Loss of Muscle Carnitine Palmitoyltransferase 2 Prevents Diet-Induced Obesity and Insulin Resistance despite Long-Chain Acylcarnitine Accumulation

Abstract

SUMMARYTo assess the effects of acylcarnitine accumulation on muscle insulin sensitivity, a model of muscle acylcarnitine accumulation was generated by deleting carnitine palmitoyltransferase 2 (CPT2) specifically from skeletal muscle (Cpt2Sk−/− mice). CPT2 is an irreplaceable enzyme for mitochondrial long-chain fatty acid oxidation, converting matrix acylcarnitines to acyl-CoAs. Compared with controls, Cpt2Sk−/− muscles do not accumulate anabolic lipids but do accumulate ~22-fold more long-chain acylcarnitines. High-fat-fed Cpt2Sk−/− mice resist weight gain, adiposity, glucose intolerance, insulin resistance, and impairments in insulin-induced Akt phosphorylation. Obesity resistance of Cpt2Sk−/− mice could be attributed to increases in lipid excretion via feces, GFD15 production, and energy expenditure.

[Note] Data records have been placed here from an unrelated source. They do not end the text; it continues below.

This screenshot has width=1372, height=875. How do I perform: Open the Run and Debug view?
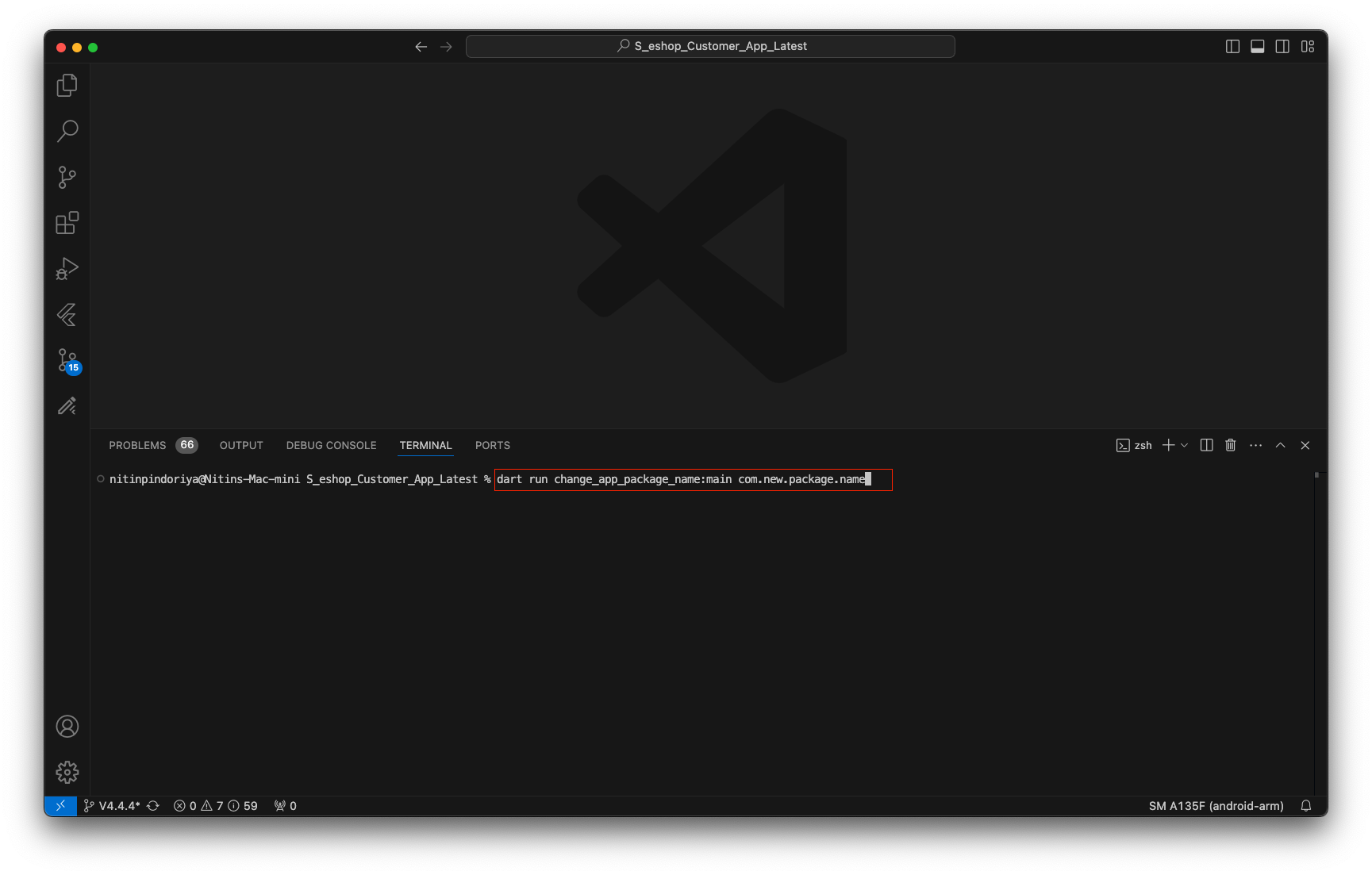(x=67, y=269)
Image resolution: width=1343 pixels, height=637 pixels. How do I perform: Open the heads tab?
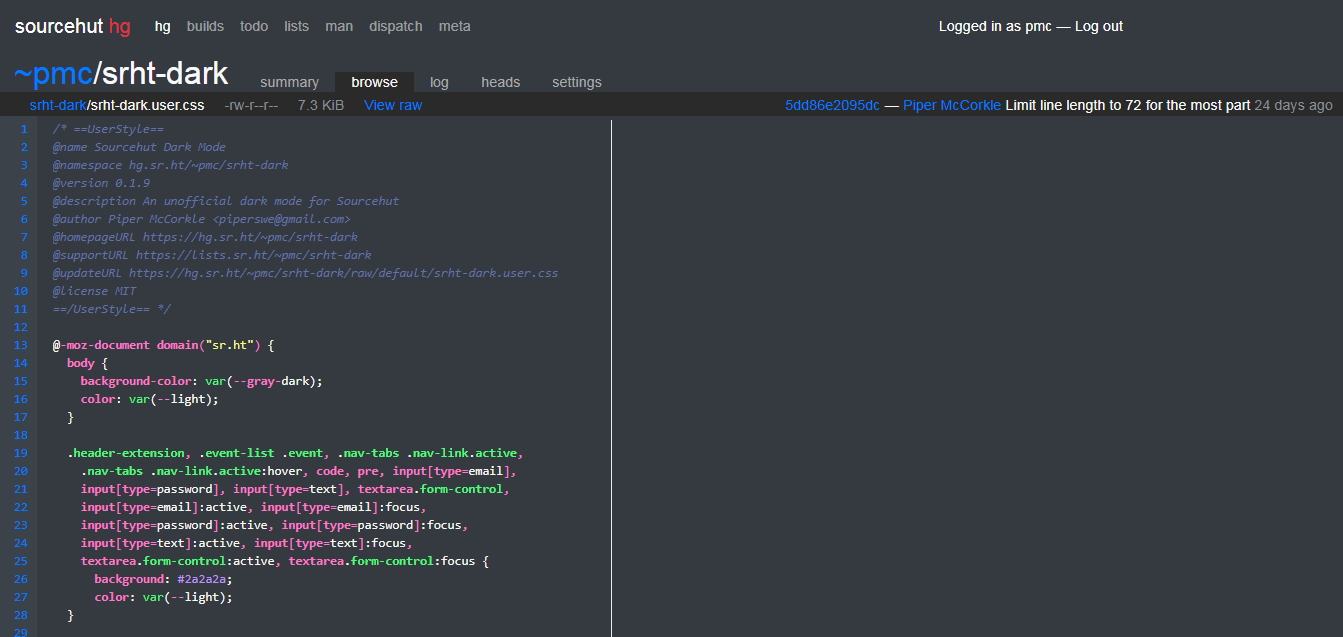click(x=500, y=82)
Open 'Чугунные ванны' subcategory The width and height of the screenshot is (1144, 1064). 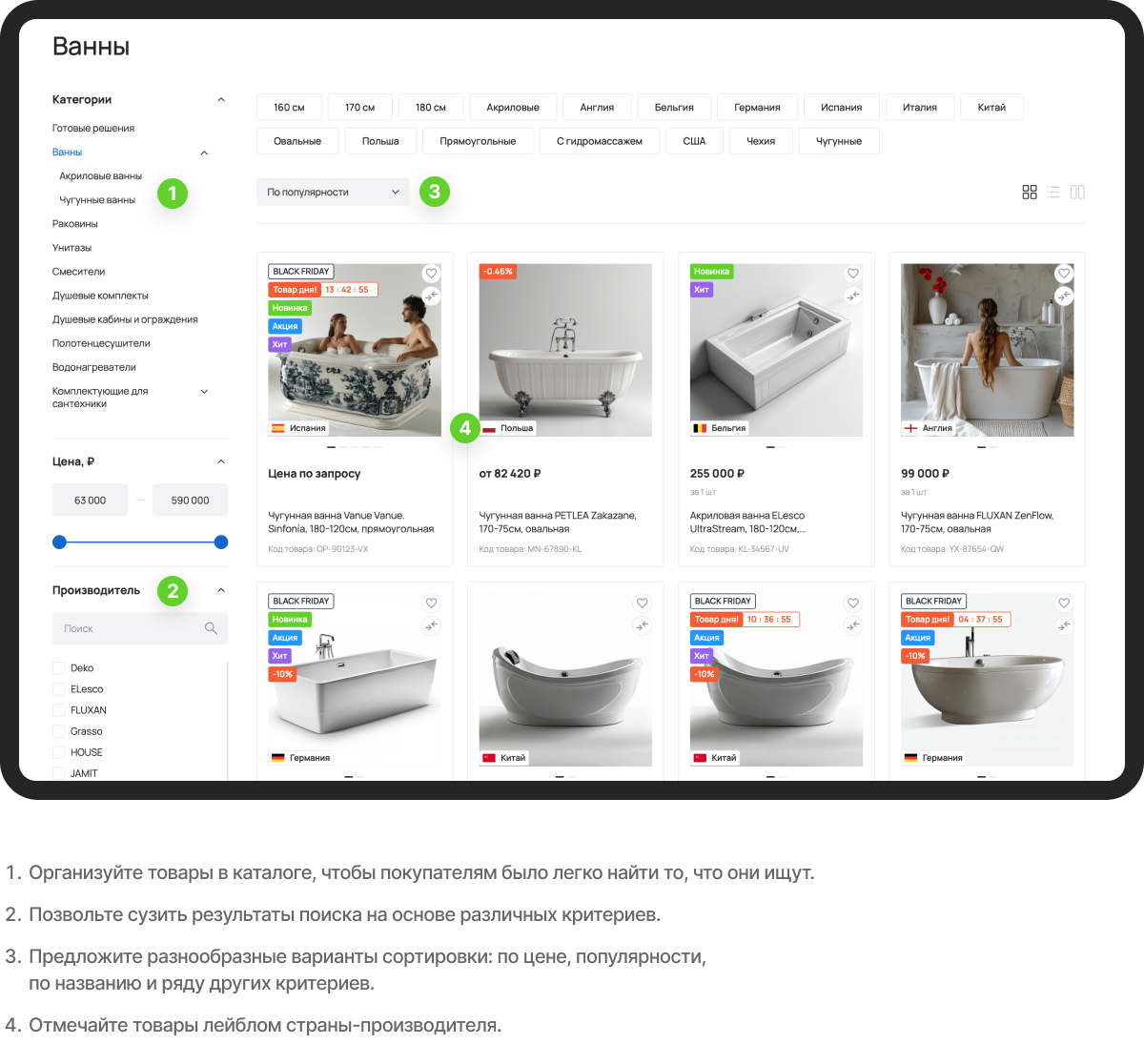(97, 200)

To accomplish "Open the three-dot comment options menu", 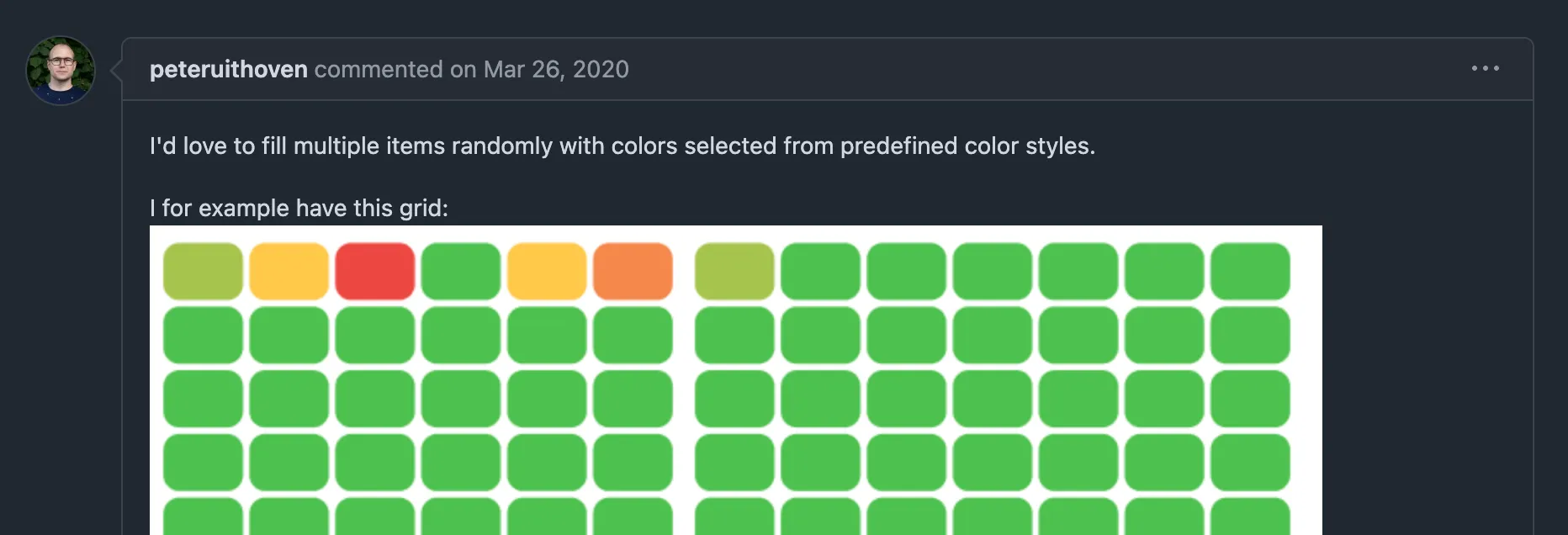I will click(1485, 68).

L-carnitine supplement intervention lowers acylcarnitines and improves insulin sensitivity independent of muscle mitochondrial fatty acid oxidative capacity. The loss of muscle CPT2 results in a high degree of long-chain acylcarnitine accumulation, simultaneously protecting against diet-induced obesity and insulin resistance.